- Country: Peru
- Location: Junín Region
- Coordinates: 12°35′23″S 75°33′14″W﻿ / ﻿12.58972°S 75.55389°W

Dam and spillways
- Height: 5.5 m (18 ft)

Reservoir
- Creates: Coyllococha
- Maximum length: 4.15 km (2.58 mi)
- Maximum width: 1.45 km (0.90 mi)
- Normal elevation: 4,683 m (15,364 ft)

Power Station
- Operator: Electroperu

= Coyllococha =

Dam in Junín Region, Peru

Coyllococha (possibly from Quechua quyllu impeccable white; generic name for a kind of potatoes, qucha lake,) is a lake in Peru located in the Junín Region, Huancayo Province, Chongos Alto District. It is situated at a height of approximately 4683 m, about 4.15 km long and 1.45 km at its widest point. Coyllococha lies southwest of Yurajcocha and Huichicocha. It belongs to the watershed of the Mantaro River.

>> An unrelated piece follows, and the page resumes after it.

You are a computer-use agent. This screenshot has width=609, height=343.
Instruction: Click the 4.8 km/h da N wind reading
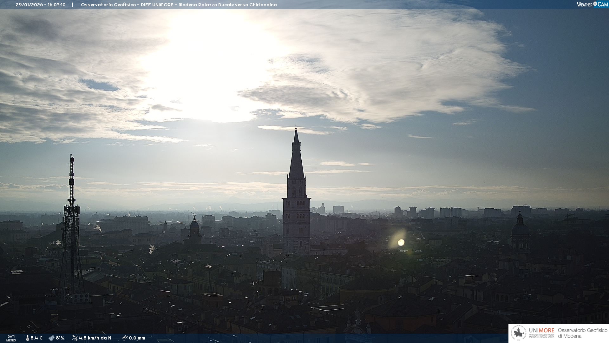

The lake is sometimes also named Coyllorcocha (possibly from Quechua quyllur star, "star lake"). This name correlates with the name of mountain at the western end of the lake whose name is Coyllor (Quyllur).

In 1999 the Coyllorcocha dam was erected at the northeastern end of the lake at . It is 5.5 m high. It is operated by Electroperu.